Almost 5 years ago (really?) I moved my site from the old “planet postgresql” blog hosting service over to my own server, pointing to my own domain. This server was hosted in OmniTI’s Ashburn data center, and it’s been a good home, but we are in the final stages of a data center evacuation project, which all of our sites, and our clients sites, are moving to either our new Ashburn facility, or our Chicago data center.
My old blog ran on an elderly version of S9Y, a PHP based blogging engine that also supported PostgreSQL. Like all new things, I liked it when I started with it, and even now I’d recommend it to folks looking for a blogging system, but rather than trying to port or upgrade the old system, I thought I would take this as an opportunity to try something new. The code I am most likely to touch these days is probably either PHP or node.js, with perl the outside third, so I figured I would look for something else. I did want to limit myself to a pre-built blog engine; while I think running software in different languages is valueable, I know I don’t have time to commit to maintaining my own system from scratch. You’d think that a blog wouldn’t be that complicated, but it’s harder than you’d think. Anyway, I originally was hoping to find something in Go, but blog options were lacking, and as I understand it, Go support on Illumos is still lacking, so I decided to look elsewhere. In the end, I ended up settling on Octopress/Jekyll. I have to admit, I was a bit resistent to go this route, because it almost seems cliche, but I figured that between the ruby and static page generation, it would be different enough to be interesting.

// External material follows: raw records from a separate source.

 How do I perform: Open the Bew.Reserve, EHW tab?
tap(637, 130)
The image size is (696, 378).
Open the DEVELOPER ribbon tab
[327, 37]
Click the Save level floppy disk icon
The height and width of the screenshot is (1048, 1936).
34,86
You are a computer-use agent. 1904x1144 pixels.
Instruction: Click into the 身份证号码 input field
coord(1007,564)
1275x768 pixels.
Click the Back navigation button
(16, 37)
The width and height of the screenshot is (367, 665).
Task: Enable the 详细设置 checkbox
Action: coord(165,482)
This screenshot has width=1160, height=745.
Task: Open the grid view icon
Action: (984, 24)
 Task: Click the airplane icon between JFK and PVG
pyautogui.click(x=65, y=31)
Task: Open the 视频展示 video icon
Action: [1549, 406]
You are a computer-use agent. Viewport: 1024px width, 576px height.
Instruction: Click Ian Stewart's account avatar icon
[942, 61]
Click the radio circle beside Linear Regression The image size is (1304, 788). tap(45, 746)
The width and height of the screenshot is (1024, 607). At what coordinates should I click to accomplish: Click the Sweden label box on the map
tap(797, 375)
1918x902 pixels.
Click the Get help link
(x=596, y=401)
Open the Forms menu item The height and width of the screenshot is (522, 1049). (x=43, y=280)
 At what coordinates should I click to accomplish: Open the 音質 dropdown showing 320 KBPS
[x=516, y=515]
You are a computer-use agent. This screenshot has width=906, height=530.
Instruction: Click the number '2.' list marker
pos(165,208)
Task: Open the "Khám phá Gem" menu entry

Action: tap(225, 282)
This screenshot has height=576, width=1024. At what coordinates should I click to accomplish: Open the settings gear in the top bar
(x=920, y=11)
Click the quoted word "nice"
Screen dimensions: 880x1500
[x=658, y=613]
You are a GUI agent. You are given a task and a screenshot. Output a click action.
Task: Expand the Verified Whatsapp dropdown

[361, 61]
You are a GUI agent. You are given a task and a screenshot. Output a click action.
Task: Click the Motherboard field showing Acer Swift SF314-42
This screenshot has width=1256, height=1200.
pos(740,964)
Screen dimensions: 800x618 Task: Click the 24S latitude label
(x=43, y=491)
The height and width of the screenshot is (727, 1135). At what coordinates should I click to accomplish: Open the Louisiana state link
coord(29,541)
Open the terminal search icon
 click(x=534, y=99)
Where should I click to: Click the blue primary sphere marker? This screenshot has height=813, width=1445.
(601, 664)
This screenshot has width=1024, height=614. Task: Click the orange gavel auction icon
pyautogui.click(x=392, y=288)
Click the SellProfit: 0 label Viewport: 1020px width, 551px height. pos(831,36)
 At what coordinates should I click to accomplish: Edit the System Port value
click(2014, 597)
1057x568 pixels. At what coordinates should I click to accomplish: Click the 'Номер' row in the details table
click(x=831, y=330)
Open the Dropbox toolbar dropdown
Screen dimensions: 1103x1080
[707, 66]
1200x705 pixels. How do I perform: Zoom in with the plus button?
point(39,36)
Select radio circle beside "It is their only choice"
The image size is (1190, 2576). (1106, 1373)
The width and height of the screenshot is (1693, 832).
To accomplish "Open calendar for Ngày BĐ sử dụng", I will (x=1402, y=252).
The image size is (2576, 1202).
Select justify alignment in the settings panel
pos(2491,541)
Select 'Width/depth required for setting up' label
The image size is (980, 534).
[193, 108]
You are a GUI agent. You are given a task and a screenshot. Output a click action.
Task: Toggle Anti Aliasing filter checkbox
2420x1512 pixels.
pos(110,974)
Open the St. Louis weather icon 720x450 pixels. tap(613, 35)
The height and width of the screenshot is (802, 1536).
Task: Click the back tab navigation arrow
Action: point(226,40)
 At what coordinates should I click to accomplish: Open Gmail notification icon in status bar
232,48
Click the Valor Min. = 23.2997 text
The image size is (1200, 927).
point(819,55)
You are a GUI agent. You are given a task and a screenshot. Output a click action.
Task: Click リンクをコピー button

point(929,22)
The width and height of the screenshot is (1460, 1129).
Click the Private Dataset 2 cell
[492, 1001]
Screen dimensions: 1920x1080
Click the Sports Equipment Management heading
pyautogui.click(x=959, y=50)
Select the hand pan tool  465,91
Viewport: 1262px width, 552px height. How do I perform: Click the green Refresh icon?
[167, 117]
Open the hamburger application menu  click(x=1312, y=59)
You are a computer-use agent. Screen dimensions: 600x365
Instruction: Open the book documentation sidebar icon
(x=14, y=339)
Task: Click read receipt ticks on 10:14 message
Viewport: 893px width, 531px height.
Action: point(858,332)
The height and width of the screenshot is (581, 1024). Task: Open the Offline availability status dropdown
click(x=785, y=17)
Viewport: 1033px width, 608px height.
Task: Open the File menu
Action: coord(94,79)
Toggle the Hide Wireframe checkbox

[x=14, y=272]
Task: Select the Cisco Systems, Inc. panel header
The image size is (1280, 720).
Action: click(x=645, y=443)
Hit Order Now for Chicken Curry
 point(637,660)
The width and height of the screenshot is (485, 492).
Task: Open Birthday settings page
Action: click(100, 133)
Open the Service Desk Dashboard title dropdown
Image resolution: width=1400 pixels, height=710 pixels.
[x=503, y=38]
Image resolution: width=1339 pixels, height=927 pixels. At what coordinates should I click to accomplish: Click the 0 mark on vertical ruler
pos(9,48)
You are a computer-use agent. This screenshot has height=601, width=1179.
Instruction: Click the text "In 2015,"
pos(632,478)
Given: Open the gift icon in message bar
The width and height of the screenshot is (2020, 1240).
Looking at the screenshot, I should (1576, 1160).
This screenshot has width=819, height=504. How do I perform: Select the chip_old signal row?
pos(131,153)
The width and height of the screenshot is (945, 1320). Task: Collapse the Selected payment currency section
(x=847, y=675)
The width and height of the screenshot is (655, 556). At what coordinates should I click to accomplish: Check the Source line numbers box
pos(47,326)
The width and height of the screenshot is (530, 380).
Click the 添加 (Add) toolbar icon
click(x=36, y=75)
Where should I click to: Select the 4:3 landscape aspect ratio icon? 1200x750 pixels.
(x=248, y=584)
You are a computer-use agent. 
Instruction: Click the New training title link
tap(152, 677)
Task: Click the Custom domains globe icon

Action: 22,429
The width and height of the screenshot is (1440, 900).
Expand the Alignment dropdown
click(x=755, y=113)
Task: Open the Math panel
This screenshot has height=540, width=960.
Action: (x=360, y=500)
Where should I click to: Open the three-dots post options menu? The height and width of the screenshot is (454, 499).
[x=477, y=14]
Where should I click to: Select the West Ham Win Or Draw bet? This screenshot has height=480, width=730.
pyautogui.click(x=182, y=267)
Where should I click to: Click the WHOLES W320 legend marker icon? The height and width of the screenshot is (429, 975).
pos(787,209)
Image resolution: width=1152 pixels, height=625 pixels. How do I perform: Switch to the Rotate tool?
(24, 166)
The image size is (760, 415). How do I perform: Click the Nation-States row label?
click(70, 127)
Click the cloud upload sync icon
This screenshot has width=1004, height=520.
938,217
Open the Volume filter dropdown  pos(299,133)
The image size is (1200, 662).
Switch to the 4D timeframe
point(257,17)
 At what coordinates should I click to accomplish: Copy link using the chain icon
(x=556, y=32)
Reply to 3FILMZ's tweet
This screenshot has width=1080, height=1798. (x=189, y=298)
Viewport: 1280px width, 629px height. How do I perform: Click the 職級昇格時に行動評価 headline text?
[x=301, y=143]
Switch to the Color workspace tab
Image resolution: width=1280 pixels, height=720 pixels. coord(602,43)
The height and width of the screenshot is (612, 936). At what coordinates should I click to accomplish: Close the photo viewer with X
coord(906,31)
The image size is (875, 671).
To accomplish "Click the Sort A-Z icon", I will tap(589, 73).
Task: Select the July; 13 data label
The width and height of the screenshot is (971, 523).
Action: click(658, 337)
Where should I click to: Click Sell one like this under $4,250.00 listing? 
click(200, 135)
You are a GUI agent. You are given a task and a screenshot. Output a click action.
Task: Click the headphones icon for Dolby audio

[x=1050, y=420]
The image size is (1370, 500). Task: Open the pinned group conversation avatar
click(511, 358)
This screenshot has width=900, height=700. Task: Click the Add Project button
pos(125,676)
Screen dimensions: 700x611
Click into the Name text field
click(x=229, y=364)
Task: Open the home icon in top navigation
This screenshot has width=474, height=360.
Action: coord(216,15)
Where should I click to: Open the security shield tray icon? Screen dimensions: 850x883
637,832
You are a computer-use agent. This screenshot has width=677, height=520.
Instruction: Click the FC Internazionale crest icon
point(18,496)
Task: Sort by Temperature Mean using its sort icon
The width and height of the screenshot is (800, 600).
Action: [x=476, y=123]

Some of the guys at OmniTI are doing a bunch of hacking on chef, but I can’t say that I’ve done any real ruby hacking in probably seven years. Still, Octopress is suppose to make everything easy, right?
Well, to be frank, I found the state of ruby’s development ecosystem to be a bit of a mess. I suppose that all the bits and pieces are meant to make things work better, but the need to juggle multiple ruby versions feels pretty painful. I’ll be honest, I tried to bypass it all by just using macports ruby, but it wasn’t up-to-date enoughr. Even when I started looking at the various Ruby environment managers, the version differences coupled with compiler issues on OSX made me question the whole thing, but eventually I ended up going with rbenv, and also making use of rbenv-gem-rehash to get everything to work correctly.
Once I was able to get a working ruby environment going, I proceeded to get a basic blog system up and going. That in and of itself required more wrangling than I expect, but I want to save that for another post, since this post is already getting long. The last thing I want to mention is that, although I originally had planned to move everything to one of our hosted OmniOS systems, in the end I decided to take a different route and host the system on Heroku. Once again, this was mainly in the spirit of learning something new. I know a bunch of the guys working on Heroku Postgres and I’ve always been interested in Heroku services in general, and this perticular site seemed simple enough that hosting it on one of their free hosts seemed pretty doable. I do miss not having tools like mod_rewrite or ATS to handle any black magic I might need, but for now things are running ok.